Of necessity, Revenue’s primary focus in operating the TWSS so far has been on providing a timely and efficient customer support service to ensure that much needed financial assistance is paid to employers and employees as quickly as possible.  In due course, Revenue will be undertaking a comprehensive programme of compliance checks and interventions in relation to employer eligibility for the scheme.  While the scheme operates at employer level on largely self-assessment principles, Revenue will expect businesses to be able to produce relevant supporting documentation when requested to do so and to fully engage with Revenue on any follow up discussions or checks.  Eligibility for the TWSS is initially determined largely on the basis of the self-assessment and declaration by the employer concerned, combined with a risk focused follow up verification by Revenue involving an examination of relevant business records where that is considered necessary.

Revenue further advises that where an employer has been paid a wage subsidy in respect of an employee and it transpires that the employer has not passed on the wage subsidy to the employee, or that the employer was not entitled to receive the wage subsidy in respect of the employee, the relevant law requires that the employer must refund the wage subsidy amount to Revenue. Any amount due to be so refunded to Revenue is treated as if it were tax due and payable by the employer from the date the wage subsidy amount in question had been paid by Revenue and is automatically so due and payable by the employer without the making of an assessment.  However, where necessary, Revenue may make an assessment to recover the amounts in question and the provisions of tax law governing assessments to income tax, appeals against such assessments and the collection of and recovery of income tax apply in relation to the assessment, collection and recovery of wage subsidy amounts from employers.
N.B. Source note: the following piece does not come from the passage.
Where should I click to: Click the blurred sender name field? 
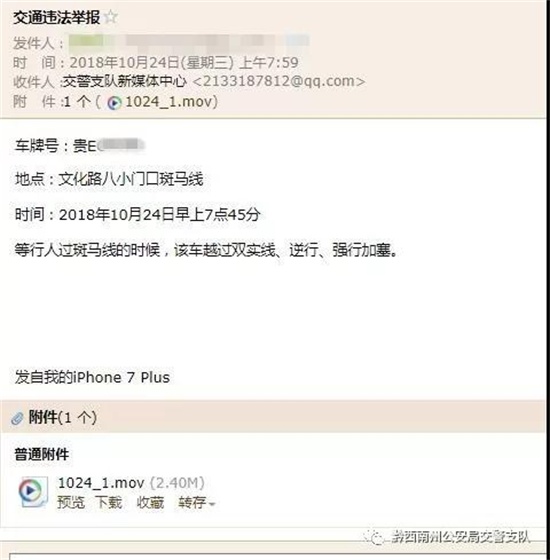[189, 42]
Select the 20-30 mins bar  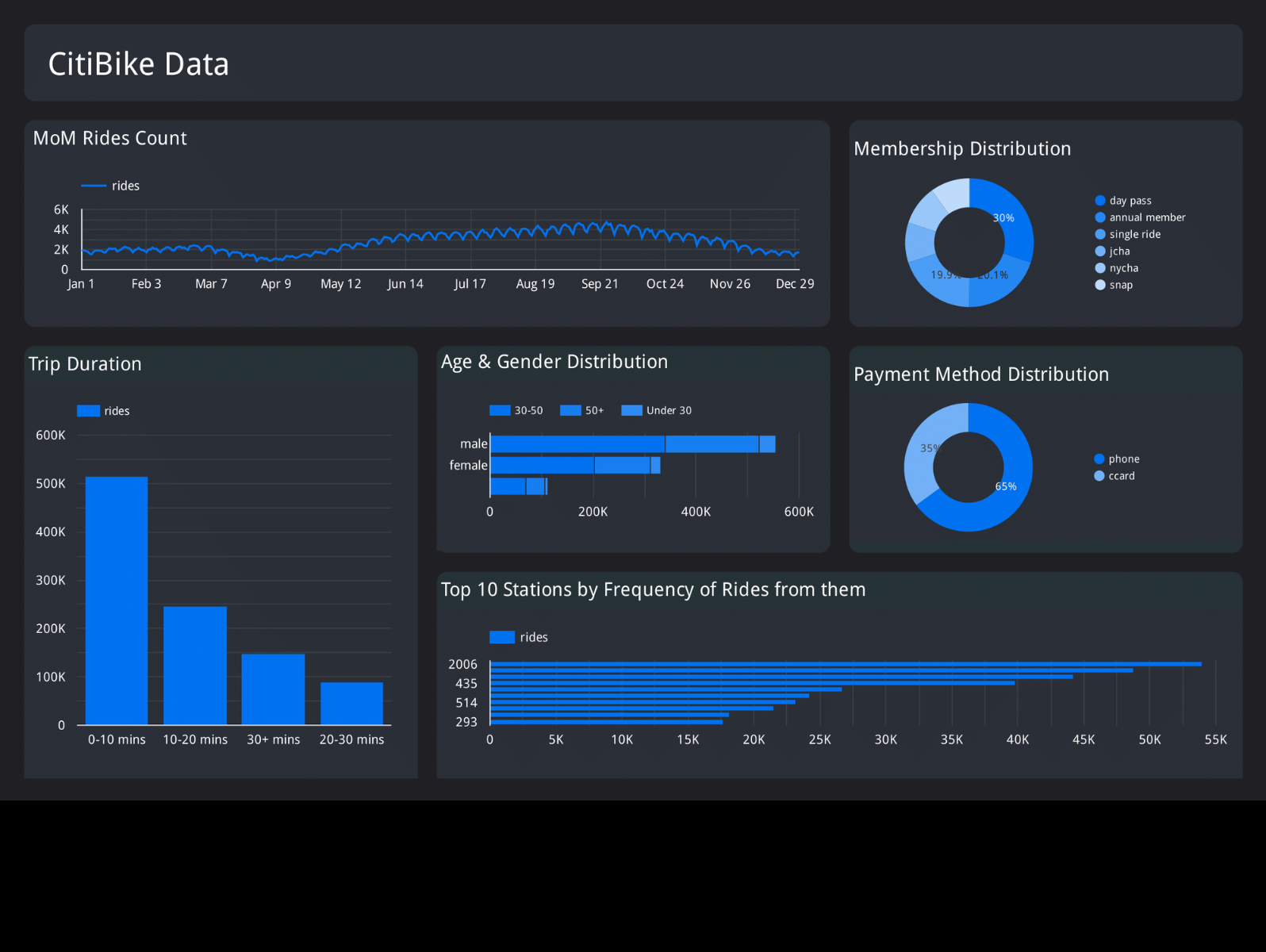[x=351, y=703]
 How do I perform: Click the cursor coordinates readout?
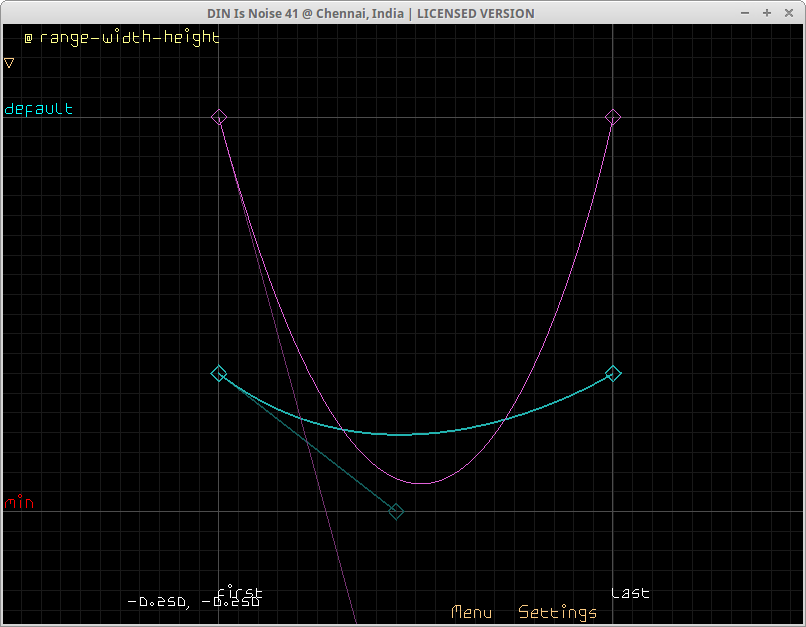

In other words, the full suite of tax collection and enforcement powers, including the charging of interest on amounts due to be refunded by employers, is available to Revenue to recover wage subsidy amounts due to be refunded by employers.

Section 28 of the Emergency Measures in the Public Interest (Covid-19) Act 2020 also provides for penalties for abuses of the scheme but only in certain prescribed circumstances. Thus, an employer is liable to a penalty of €4,000, where the employer fails to include in, and separately identify in, the wage slips legally required to be given to employees under the Payment of Wages Act 1991 the amount of the wage subsidy. Where the employer who fails to comply is a body of persons, the secretary of that body is liable to a separate penalty of €3,000. These penalties are designed to ensure transparency around the wage subsidy and to protect employees who are entitled to know what wage subsidy the employer has received in respect of them.

There are more severe criminal penalties where an employer knowingly or wilfully delivers an incorrect return or statement, or knowingly or wilfully furnishes any incorrect information, in connection with the temporary wage subsidy scheme or where a person knowingly assists another person to furnish incorrect information in relation to the scheme. The penalties can be a fine of up to €5,000 and/or imprisonment for a term not exceeding one year in the case of a summary conviction and a fine of up to €126,970 and/or imprisonment for a term not exceeding 5 years in the case of a conviction on indictment.  The penalties in question are severe because they are designed to protect against deliberate fraud by unscrupulous employers seeking to abuse a generous and expensive State support. However, given the way the TWSS is structured, in that the employer must have been compliant with its PAYE/PRSI/USC reporting obligations and the employee must have been on the employer’s payroll at 29 February 2020, the opportunity for deliberate fraud is limited.

Finally, I would add that if employees have concerns about their employers incorrectly operating or availing of the TWSS, it is open to them to contact Revenue about their concerns.